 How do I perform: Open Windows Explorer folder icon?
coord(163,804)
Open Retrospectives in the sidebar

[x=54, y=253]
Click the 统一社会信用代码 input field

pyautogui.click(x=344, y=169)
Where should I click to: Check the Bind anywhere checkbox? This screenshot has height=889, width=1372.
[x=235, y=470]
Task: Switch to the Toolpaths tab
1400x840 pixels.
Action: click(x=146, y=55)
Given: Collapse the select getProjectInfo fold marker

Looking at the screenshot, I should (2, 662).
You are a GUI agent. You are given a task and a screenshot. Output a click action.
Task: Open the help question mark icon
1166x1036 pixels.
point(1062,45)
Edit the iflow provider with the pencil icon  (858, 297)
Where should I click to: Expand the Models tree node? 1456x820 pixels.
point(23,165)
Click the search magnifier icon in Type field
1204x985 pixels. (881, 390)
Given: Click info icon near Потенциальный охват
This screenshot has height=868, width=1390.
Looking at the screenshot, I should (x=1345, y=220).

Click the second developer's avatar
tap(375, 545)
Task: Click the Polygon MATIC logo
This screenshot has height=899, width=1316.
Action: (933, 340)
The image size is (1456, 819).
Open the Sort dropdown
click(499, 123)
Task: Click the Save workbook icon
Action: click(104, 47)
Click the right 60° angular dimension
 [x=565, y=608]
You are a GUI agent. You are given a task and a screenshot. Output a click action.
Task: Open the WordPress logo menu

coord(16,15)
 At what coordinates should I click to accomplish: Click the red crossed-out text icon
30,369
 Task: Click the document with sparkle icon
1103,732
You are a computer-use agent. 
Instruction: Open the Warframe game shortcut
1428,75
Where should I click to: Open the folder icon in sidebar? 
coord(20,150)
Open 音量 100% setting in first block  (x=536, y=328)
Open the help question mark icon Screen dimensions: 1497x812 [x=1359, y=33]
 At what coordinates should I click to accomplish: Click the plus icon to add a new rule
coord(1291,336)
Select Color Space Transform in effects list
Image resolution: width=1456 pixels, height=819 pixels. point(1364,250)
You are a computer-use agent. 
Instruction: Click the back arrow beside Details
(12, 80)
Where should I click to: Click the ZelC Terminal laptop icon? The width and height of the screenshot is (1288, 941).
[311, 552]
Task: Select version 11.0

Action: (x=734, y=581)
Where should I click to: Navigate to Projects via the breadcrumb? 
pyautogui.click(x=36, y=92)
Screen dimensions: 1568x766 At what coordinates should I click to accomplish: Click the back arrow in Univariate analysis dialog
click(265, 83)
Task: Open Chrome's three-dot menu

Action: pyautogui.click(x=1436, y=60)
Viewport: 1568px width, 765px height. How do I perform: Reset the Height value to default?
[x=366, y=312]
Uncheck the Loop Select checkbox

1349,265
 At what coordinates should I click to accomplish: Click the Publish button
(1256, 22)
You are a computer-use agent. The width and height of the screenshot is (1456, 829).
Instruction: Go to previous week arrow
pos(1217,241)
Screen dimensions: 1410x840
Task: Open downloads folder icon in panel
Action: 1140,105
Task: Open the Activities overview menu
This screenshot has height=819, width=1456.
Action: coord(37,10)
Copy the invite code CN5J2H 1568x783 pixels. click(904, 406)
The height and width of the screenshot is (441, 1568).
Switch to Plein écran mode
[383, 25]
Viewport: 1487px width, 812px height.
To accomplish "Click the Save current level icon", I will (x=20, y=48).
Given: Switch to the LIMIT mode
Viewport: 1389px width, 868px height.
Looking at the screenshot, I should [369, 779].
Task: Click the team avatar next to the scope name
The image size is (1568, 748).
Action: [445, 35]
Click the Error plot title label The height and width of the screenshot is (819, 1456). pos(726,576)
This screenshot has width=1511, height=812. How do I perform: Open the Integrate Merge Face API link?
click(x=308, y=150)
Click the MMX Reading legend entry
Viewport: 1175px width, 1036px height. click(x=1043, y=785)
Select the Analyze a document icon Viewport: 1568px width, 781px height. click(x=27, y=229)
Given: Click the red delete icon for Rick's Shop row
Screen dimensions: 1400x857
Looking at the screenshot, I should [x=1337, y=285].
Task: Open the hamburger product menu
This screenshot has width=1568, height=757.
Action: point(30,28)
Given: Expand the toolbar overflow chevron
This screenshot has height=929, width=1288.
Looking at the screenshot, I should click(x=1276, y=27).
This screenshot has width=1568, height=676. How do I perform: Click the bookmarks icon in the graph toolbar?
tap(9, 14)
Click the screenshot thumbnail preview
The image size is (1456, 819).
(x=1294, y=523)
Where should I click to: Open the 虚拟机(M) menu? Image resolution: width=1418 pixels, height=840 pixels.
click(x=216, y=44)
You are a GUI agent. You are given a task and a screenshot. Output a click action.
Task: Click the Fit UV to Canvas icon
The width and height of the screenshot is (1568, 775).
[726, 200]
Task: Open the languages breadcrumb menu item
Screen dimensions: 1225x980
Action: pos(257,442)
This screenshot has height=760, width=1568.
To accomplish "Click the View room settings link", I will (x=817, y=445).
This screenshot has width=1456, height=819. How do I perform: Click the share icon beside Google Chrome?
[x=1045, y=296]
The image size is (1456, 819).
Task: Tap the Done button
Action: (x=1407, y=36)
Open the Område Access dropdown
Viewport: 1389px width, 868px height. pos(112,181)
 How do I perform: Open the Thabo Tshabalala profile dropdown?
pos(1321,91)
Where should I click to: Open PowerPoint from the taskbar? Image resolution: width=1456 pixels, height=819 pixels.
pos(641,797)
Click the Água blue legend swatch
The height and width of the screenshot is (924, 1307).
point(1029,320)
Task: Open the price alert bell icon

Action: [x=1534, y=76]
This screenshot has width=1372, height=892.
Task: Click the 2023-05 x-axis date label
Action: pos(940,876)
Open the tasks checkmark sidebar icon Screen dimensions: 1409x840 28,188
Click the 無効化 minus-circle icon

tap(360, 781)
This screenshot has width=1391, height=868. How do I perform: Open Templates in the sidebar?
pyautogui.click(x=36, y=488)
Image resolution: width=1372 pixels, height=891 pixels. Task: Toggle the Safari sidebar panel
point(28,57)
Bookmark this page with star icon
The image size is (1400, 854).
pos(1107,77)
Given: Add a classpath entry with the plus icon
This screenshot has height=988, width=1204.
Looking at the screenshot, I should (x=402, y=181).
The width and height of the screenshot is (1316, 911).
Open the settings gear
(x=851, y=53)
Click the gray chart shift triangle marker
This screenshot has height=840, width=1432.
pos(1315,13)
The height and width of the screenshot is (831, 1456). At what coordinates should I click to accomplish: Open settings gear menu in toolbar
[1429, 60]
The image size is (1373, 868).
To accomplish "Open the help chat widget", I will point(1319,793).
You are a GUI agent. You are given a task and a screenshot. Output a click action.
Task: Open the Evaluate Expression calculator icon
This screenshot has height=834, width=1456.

________________________________________

Work to complete: The material is to be given again in full and without variation.

Result for this exercise:
 How do I perform: Open Windows Explorer folder icon?
coord(163,804)
Open Retrospectives in the sidebar

[x=54, y=253]
Click the 统一社会信用代码 input field

pyautogui.click(x=344, y=169)
Where should I click to: Check the Bind anywhere checkbox? This screenshot has height=889, width=1372.
[x=235, y=470]
Task: Switch to the Toolpaths tab
1400x840 pixels.
Action: click(x=146, y=55)
Given: Collapse the select getProjectInfo fold marker

Looking at the screenshot, I should (2, 662).
You are a GUI agent. You are given a task and a screenshot. Output a click action.
Task: Open the help question mark icon
1166x1036 pixels.
point(1062,45)
Edit the iflow provider with the pencil icon  (858, 297)
Where should I click to: Expand the Models tree node? 1456x820 pixels.
point(23,165)
Click the search magnifier icon in Type field
1204x985 pixels. (881, 390)
Given: Click info icon near Потенциальный охват
This screenshot has height=868, width=1390.
Looking at the screenshot, I should (x=1345, y=220).

Click the second developer's avatar
tap(375, 545)
Task: Click the Polygon MATIC logo
This screenshot has height=899, width=1316.
Action: (933, 340)
The image size is (1456, 819).
Open the Sort dropdown
click(499, 123)
Task: Click the Save workbook icon
Action: click(104, 47)
Click the right 60° angular dimension
 [x=565, y=608]
You are a GUI agent. You are given a task and a screenshot. Output a click action.
Task: Open the WordPress logo menu

coord(16,15)
 At what coordinates should I click to accomplish: Click the red crossed-out text icon
30,369
 Task: Click the document with sparkle icon
1103,732
You are a computer-use agent. 
Instruction: Open the Warframe game shortcut
1428,75
Where should I click to: Open the folder icon in sidebar? 
coord(20,150)
Open 音量 100% setting in first block  (x=536, y=328)
Open the help question mark icon Screen dimensions: 1497x812 [x=1359, y=33]
 At what coordinates should I click to accomplish: Click the plus icon to add a new rule
coord(1291,336)
Select Color Space Transform in effects list
Image resolution: width=1456 pixels, height=819 pixels. point(1364,250)
You are a computer-use agent. 
Instruction: Click the back arrow beside Details
(12, 80)
Where should I click to: Click the ZelC Terminal laptop icon? The width and height of the screenshot is (1288, 941).
[311, 552]
Task: Select version 11.0

Action: (x=734, y=581)
Where should I click to: Navigate to Projects via the breadcrumb? 
pyautogui.click(x=36, y=92)
Screen dimensions: 1568x766 At what coordinates should I click to accomplish: Click the back arrow in Univariate analysis dialog
click(265, 83)
Task: Open Chrome's three-dot menu

Action: pyautogui.click(x=1436, y=60)
Viewport: 1568px width, 765px height. How do I perform: Reset the Height value to default?
[x=366, y=312]
Uncheck the Loop Select checkbox

1349,265
 At what coordinates should I click to accomplish: Click the Publish button
(1256, 22)
You are a computer-use agent. The width and height of the screenshot is (1456, 829).
Instruction: Go to previous week arrow
pos(1217,241)
Screen dimensions: 1410x840
Task: Open downloads folder icon in panel
Action: 1140,105
Task: Open the Activities overview menu
This screenshot has height=819, width=1456.
Action: coord(37,10)
Copy the invite code CN5J2H 1568x783 pixels. click(904, 406)
The height and width of the screenshot is (441, 1568).
Switch to Plein écran mode
[383, 25]
Viewport: 1487px width, 812px height.
To accomplish "Click the Save current level icon", I will (x=20, y=48).
Given: Switch to the LIMIT mode
Viewport: 1389px width, 868px height.
Looking at the screenshot, I should [369, 779].
Task: Click the team avatar next to the scope name
The image size is (1568, 748).
Action: [445, 35]
Click the Error plot title label The height and width of the screenshot is (819, 1456). pos(726,576)
This screenshot has width=1511, height=812. How do I perform: Open the Integrate Merge Face API link?
click(x=308, y=150)
Click the MMX Reading legend entry
Viewport: 1175px width, 1036px height. click(x=1043, y=785)
Select the Analyze a document icon Viewport: 1568px width, 781px height. click(x=27, y=229)
Given: Click the red delete icon for Rick's Shop row
Screen dimensions: 1400x857
Looking at the screenshot, I should [x=1337, y=285].
Task: Open the hamburger product menu
This screenshot has width=1568, height=757.
Action: point(30,28)
Given: Expand the toolbar overflow chevron
This screenshot has height=929, width=1288.
Looking at the screenshot, I should click(x=1276, y=27).
This screenshot has width=1568, height=676. How do I perform: Click the bookmarks icon in the graph toolbar?
tap(9, 14)
Click the screenshot thumbnail preview
The image size is (1456, 819).
(x=1294, y=523)
Where should I click to: Open the 虚拟机(M) menu? Image resolution: width=1418 pixels, height=840 pixels.
click(x=216, y=44)
You are a GUI agent. You are given a task and a screenshot. Output a click action.
Task: Click the Fit UV to Canvas icon
The width and height of the screenshot is (1568, 775).
[726, 200]
Task: Open the languages breadcrumb menu item
Screen dimensions: 1225x980
Action: pos(257,442)
This screenshot has height=760, width=1568.
To accomplish "Click the View room settings link", I will (x=817, y=445).
This screenshot has width=1456, height=819. How do I perform: Click the share icon beside Google Chrome?
[x=1045, y=296]
The image size is (1456, 819).
Task: Tap the Done button
Action: (x=1407, y=36)
Open the Område Access dropdown
Viewport: 1389px width, 868px height. pos(112,181)
 How do I perform: Open the Thabo Tshabalala profile dropdown?
pos(1321,91)
Where should I click to: Open PowerPoint from the taskbar? Image resolution: width=1456 pixels, height=819 pixels.
pos(641,797)
Click the Água blue legend swatch
The height and width of the screenshot is (924, 1307).
point(1029,320)
Task: Open the price alert bell icon

Action: [x=1534, y=76]
This screenshot has width=1372, height=892.
Task: Click the 2023-05 x-axis date label
Action: pos(940,876)
Open the tasks checkmark sidebar icon Screen dimensions: 1409x840 28,188
Click the 無効化 minus-circle icon

tap(360, 781)
This screenshot has width=1391, height=868. How do I perform: Open Templates in the sidebar?
pyautogui.click(x=36, y=488)
Image resolution: width=1372 pixels, height=891 pixels. Task: Toggle the Safari sidebar panel
point(28,57)
Bookmark this page with star icon
The image size is (1400, 854).
pos(1107,77)
Given: Add a classpath entry with the plus icon
This screenshot has height=988, width=1204.
Looking at the screenshot, I should (x=402, y=181).
The width and height of the screenshot is (1316, 911).
Open the settings gear
(x=851, y=53)
Click the gray chart shift triangle marker
This screenshot has height=840, width=1432.
pos(1315,13)
The height and width of the screenshot is (831, 1456). At what coordinates should I click to accomplish: Open settings gear menu in toolbar
[1429, 60]
The image size is (1373, 868).
To accomplish "Open the help chat widget", I will point(1319,793).
You are a GUI agent. You are given a task and a screenshot. Output a click action.
Task: Open the Evaluate Expression calculator icon
This screenshot has height=834, width=1456.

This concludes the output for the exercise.